The worst flooding in southern France for more than a decade has forced more than 1,500 people to evacuate their homes, officials said on Sunday.
"Between 800 and 1,000 people" were evacuating mid-Sunday from homes along the banks of the Agly river in the Pyrenees-Orientales region, the government office said.
The flooding was considered already more serious than deadly overflows in 1999 and "we are evacuating residents within 200 meters (yards) of either side of the river," the government said.
Another 391 people had already left their homes in Canet, Argeles-sur-Mer and Barcares, on the Mediterranean coast.

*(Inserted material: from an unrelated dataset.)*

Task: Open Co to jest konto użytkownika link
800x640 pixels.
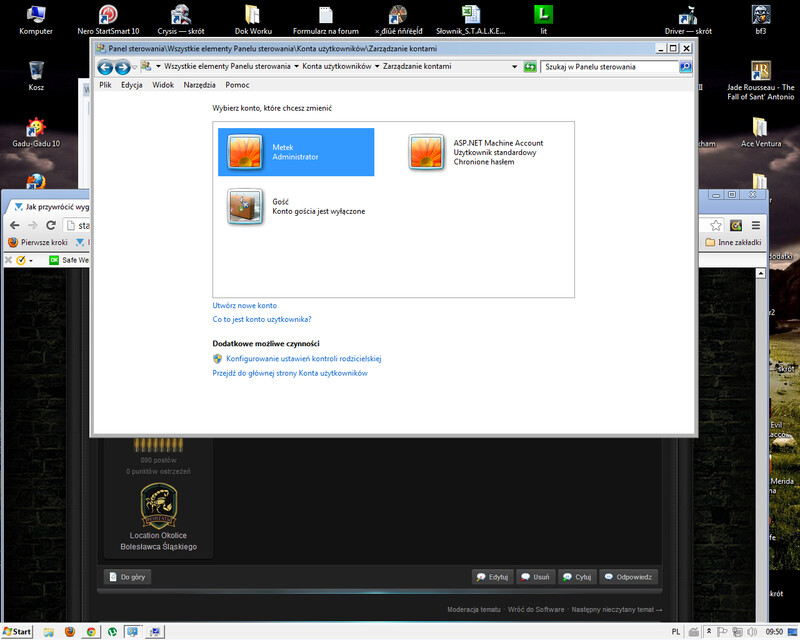Action: pyautogui.click(x=262, y=319)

"I'm 42 and I've never seen anything like it," said Kristel Gregori, who lives in Argeles, near the Massane, a stream which often dries up, but has turned into a 20-metre wide deluge inundating dozens of parked cars.
The river Berre had also flooded, reaching heights a metre above the level seen in flooding in 1999 that left 35 people dead and one missing in the region.
About 250 people evacuated from Sigean, located in an area of low-lying land and lagoons just south of Narbonne.
Southern France has been hit by weeks of successive storms and flooding.
Four people died and two including an eight-year-old girl remained missing in southeastern France after violent storms on Thursday and Friday triggered flash flooding, uprooting trees and ripping off roofs.